● DOCUMENT TEXT:
•••
The advantage of hc-lnshc algorithm lies in its robustness, which is noticeable in its low variance. For 17 out of 20 instances, the standard deviation error of hc-lnshc is less than 0.01 % and the source of indeterminism of hc-lnshc lies only in the time-dependent stopping criterion for the whole program (the program was terminated after 300 s). In contrast, the dispersion of results obtained by S41 is larger, especially for set A (but also b_01). The algorithm with the highest variance is S38, whose standard deviation for a2_2 exceeds 1.20 %.

Figure 5 presents the dynamics of all algorithms for 8 instances. Despite S41 being clearly the best algorithm for a2_2 and a2_3, it can be observed that for other instances, it progresses significantly slower than both S38 and hc-lnshc.

Fig. 5

Comparison of S41, S38 and hc-lnshc in time

5 Discussion

In the proposed approach for the machine reassignment problem, we do not employ a single algorithm, but instead we combine several different algorithms including local search heuristics and exact mathematical programming techniques. Interestingly, this approach follows a wider trend in solving real-world combinatorial optimization problems which is referred to as hybrid metaheuristics (Blum and Roli 2008). Such hybrid approaches are believed to benefit from synergetic exploitation of complementary strength of their components. Indeed, many works concerning non-trivial optimization problems report that hybrids are more efficient and flexible than traditional metaheuristics applied separately (Prandtstetter and Raidl 2008; Burke et al. 2010; Hu et al. 2008; Cambazard et al. 2012). In this work we confirm these observations.

According to the classification of hybrid metaheuristics proposed by Puchinger and Raidl (2005), the MIP-based LNS approach can be regarded as an integrative master–slave combination, where one algorithm acts at a higher level and manages the calls to a subordinate algorithm. Since the combination includes mathematical programming which is embedded in a metaheuristic framework, it can be also viewed as a matheuristic (Maniezzo and Voß 2009). However, in contrast to most of these previous approaches, we precede the LNS with a greedy hill climber algorithm based on a simple move-based neighborhood. For this reason our approach also resembles collaborative sequential combination of metaheuristic algorithms.

6 Conclusions

The purpose of this study was to present and analyze a hybrid metaheuristic approach for the machine reassignment problem—a hard optimization problem of practical relevance. We showed that a combination of straightforward local search heuristic and fine-tuned large neighborhood search can benefit from complementary characteristics of both constituent algorithms. In particular, the fast hill climber component turned out to be crucial for bigger instances of the problem for which exploring large neighborhoods was excessively time-consuming. On the other hand, due to a large number of constraints and dependencies defined in the problem, reassigning single processes only was often not enough to escape from local optima. In such situations, exploring much larger neighborhoods and making many process reassignments at once was indispensable for obtaining high quality results.
•••
● RAW DATA:
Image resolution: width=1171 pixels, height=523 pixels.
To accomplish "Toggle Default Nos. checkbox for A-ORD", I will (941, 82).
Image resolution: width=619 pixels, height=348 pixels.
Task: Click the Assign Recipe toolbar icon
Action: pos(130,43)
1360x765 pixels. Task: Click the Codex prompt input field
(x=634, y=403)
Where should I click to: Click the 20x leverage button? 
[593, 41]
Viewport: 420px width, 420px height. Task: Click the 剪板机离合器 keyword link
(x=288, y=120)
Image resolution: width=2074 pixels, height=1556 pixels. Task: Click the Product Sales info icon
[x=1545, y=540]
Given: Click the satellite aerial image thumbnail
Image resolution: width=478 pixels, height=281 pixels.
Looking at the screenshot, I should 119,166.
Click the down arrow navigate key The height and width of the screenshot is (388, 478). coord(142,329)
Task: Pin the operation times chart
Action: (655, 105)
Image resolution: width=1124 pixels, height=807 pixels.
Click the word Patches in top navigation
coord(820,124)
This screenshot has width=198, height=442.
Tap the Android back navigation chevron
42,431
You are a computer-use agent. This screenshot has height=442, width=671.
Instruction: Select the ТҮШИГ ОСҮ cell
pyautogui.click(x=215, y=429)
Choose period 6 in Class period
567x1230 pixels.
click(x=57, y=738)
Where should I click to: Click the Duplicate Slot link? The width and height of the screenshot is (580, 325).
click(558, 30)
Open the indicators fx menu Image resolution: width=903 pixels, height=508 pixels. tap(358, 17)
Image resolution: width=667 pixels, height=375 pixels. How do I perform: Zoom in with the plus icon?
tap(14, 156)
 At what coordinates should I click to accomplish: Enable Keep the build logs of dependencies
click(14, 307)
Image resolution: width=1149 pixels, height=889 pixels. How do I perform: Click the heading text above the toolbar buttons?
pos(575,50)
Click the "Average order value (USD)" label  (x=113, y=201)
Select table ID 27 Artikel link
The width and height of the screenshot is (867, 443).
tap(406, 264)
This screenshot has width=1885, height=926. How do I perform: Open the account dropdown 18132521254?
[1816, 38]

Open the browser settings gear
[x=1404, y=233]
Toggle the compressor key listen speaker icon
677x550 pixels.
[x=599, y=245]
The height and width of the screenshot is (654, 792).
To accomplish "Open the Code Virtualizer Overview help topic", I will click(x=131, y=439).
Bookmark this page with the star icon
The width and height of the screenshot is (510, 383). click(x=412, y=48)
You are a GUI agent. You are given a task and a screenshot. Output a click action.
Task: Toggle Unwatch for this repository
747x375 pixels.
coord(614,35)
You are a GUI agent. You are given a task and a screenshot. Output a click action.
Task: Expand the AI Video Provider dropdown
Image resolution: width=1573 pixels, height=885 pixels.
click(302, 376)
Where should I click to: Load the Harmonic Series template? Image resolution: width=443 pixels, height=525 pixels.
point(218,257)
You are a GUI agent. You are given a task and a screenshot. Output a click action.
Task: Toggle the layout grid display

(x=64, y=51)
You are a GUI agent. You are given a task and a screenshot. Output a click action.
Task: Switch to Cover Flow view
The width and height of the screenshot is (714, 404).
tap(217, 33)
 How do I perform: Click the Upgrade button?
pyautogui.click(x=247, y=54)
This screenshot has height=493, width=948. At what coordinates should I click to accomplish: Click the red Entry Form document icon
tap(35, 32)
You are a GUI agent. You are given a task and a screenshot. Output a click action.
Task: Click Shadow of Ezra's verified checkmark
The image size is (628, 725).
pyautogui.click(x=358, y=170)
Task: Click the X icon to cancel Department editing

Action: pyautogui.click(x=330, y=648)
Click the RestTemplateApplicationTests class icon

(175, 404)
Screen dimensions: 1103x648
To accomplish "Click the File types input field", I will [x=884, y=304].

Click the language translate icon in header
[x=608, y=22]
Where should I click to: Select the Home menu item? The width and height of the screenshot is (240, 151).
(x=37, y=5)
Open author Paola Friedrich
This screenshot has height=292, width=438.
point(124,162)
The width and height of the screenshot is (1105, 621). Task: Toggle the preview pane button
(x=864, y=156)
•••
● PROMPT:
In the machine reassignment text, after how many seconds was the hc-lnshc program terminated?

● FINAL RESULT:
After 300 seconds.